Sogar ein dreieinhalbjähriges Kind kann sich misshandelt fühlen, ganz gleich, wie stur oder entschlossen es ist.
Gilberts Wut übermannte ihn. „Er ist nicht geeignet, dein Papa zu sein!“
„Gilbert!“, brüllte Anthony verbotsfreudig.

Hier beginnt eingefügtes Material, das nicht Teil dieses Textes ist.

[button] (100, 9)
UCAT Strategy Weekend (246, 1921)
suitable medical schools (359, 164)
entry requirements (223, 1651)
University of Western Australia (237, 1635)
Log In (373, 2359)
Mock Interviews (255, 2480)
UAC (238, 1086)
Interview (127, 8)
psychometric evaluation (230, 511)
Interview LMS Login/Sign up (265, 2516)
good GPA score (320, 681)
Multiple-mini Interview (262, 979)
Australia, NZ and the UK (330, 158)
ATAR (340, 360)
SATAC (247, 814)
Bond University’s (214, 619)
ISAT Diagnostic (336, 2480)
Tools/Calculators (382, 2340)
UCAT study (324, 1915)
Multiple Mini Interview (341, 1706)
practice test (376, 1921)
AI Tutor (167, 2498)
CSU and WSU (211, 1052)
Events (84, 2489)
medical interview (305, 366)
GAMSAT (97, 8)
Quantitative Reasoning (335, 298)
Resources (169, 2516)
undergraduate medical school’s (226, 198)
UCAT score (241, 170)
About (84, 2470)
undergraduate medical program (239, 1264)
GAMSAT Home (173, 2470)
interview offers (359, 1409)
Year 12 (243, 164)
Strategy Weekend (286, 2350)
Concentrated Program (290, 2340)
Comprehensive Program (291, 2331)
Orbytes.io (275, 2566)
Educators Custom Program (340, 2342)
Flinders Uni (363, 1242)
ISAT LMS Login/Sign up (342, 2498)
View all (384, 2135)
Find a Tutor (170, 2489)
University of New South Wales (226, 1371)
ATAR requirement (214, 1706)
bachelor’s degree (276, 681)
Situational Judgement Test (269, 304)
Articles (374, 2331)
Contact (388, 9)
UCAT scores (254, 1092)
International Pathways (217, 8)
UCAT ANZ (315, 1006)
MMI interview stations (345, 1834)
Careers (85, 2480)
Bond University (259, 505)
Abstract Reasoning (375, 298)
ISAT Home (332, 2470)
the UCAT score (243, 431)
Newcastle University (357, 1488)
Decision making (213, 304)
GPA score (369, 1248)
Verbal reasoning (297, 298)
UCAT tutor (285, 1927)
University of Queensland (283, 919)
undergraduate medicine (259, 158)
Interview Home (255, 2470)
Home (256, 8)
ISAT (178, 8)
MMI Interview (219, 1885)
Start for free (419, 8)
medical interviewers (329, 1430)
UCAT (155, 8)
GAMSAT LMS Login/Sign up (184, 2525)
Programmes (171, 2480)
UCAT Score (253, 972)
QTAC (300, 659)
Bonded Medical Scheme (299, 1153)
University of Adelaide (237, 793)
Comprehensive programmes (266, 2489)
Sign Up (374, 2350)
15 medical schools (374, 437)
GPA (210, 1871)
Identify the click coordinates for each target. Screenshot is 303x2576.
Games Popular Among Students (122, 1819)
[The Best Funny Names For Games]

Gilbert verfiel in widerstrebendes Schweigen, doch seine Wut war ungebrochen. Bei dem Gedanken an Stephen, der immer noch draußen wartete, wollte er das Krankenhausbett auseinanderreißen, eine der Metallrohrstützen packen und dem Mann die Tracht Prügel seines Lebens verpassen.
Lilly schluchzte noch einiges heraus, weinte noch ein wenig und schlief dann ein.
Als sie den Raum verlassen hatten, fragte Gilbert empört: „Anthony, lassen wir diese Hatchers wirklich so glimpflich davonkommen?“
Für solche Leute war ein Bankrott allein nicht genug!
Anthony knöpfte langsam die Ärmel seines Hemdes auf und krempelte sie hoch. Leise antwortete er: „Acht gegen einen, Gilbert. Ist das genug für dich?“
Es würden acht Crawfords sein, die der Familie Hatcher Rache schwören!